It 100% needs to be online. Imagine you're trying to think about a new tabletop puzzle, and every time a puzzle piece leaves your direct field of view, you no longer know about that puzzle piece.
You can try to keep all of the puzzle pieces within your direct field of view, but that divides your focus. You can hack that and make your field of view incredibly large, but that can potentially distort your sense of the relationships between things, their physical and cognitive magnitude. Bigger context isn't the answer, there's a missing fundamental structure and function to the overall architecture.
What you need is memory, that works when you process and consume information, at the moment of consumption. If you meet a new person, you immediately memorize their face. If you enter a room, it's instantly learned and mapped in your mind. Without that, every time you blinked after meeting someone new, it'd be a total surprise to see what they looked like. You might never learn to recognize and remember faces at all. Or puzzle pieces. Or whatever the lack of online learning kept you from recognizing the value of persistent, instant integration into an existing world model.
You can identify problems like this for any modality, including text, audio, tactile feedback, and so on. You absolutely, 100% need online, continuous learning in order to effectively deal with information at a human level for all the domains of competence that extend to generalizing out of distribution.

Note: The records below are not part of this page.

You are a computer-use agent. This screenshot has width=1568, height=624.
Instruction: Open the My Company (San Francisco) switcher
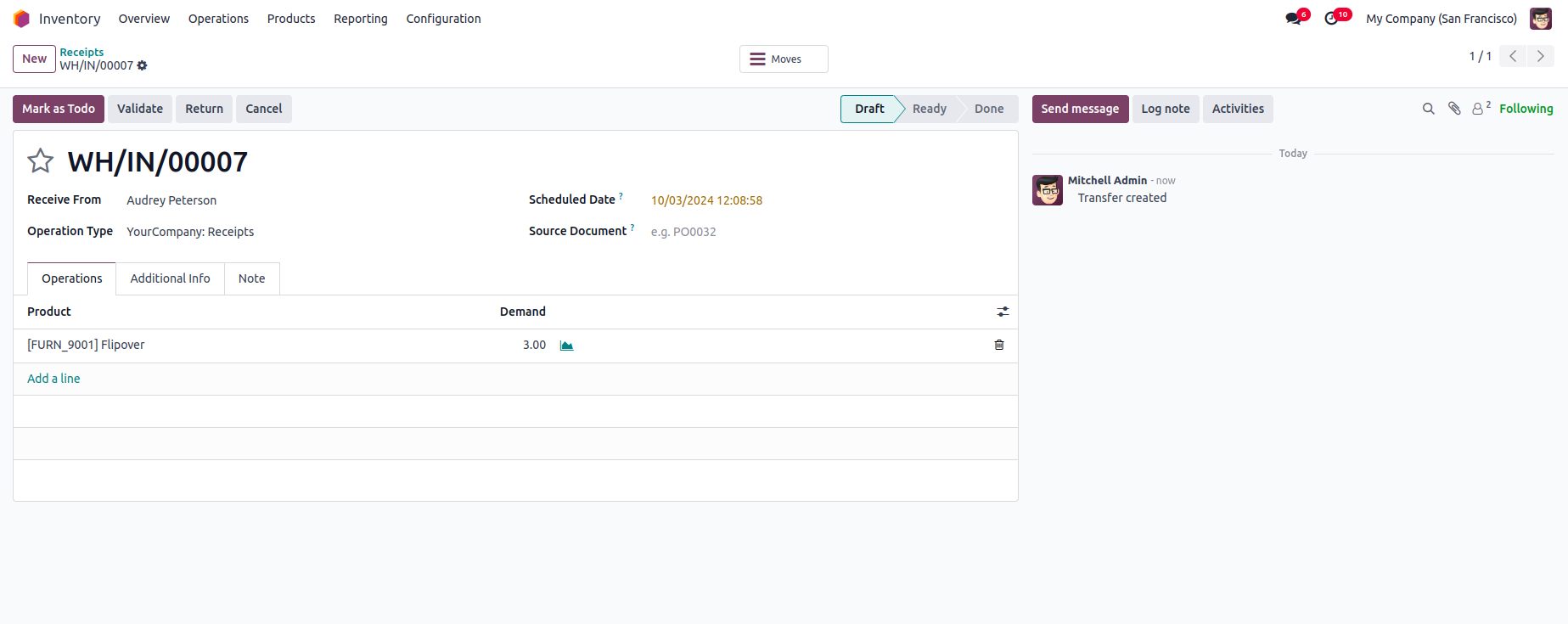[x=1441, y=19]
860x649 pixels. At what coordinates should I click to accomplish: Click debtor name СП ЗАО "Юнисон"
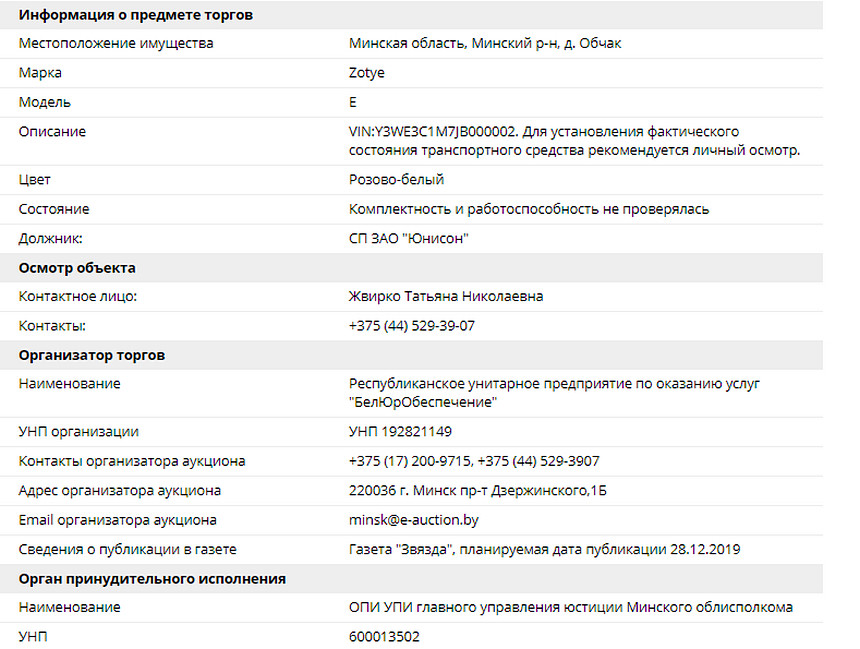point(409,239)
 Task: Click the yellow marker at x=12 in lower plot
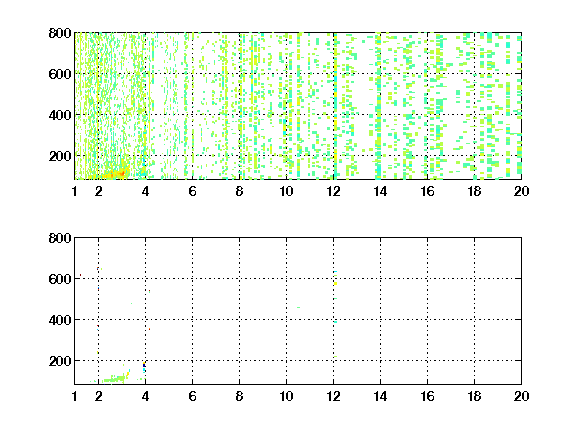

It's probably not the last problem that needs solving before AGI, but it is definitely one of them, and there might only be a handful left.
Mammals instantly, upon perceiving a novel environment, map it, without even having to consciously make the effort. Our brains operate in a continuous, plastic mode, for certain things. Not only that, it can be adapted to abstractions, and many of those automatic, reflexive functions evolved to handle navigation and such allow us to simulate the future and predict risk and reward over multiple arbitrary degrees of abstraction, sometimes in real time.
https://www.nobelprize.org/uploads/2018/06/may-britt-moser-l...
That's not how training works - adjusting model weights to memorize a single data item is not going to fly.
Model weights store abilities, not facts - generally.
Unless the fact is very widely used and widely known, with a ton of context around it.
The model can learn the day JFK died because there are millions of sparse examples of how that information exists in the world, but when you're working on a problem, you might have 1 concern to 'memorize'.
That's going to be something different than adjusting model weights as we understand them today.
LLMs are not mammals either, it's helpful analogy in terms of 'what a human might find useful' but not necessary in the context of actual llm architecture.
The fact is - we don't have memory sorted out architecturally - it's either 'context or weights' and that's that.
Also critically: Humans do not remember the details of the face. Not remotely. They're able to associate it with a person and name 'if they see it again' - but that's different than some kind of excellent recall. Ask them to describe features in detail and maybe we can't do it.
You can see in this instance, this may be related to kind of 'soft lookup' aka associating an input with other bits of information which 'rise to the fore' as possibly useful.
But overall, yes, it's fair to take the position that we'll have to 'learn from context in some way'.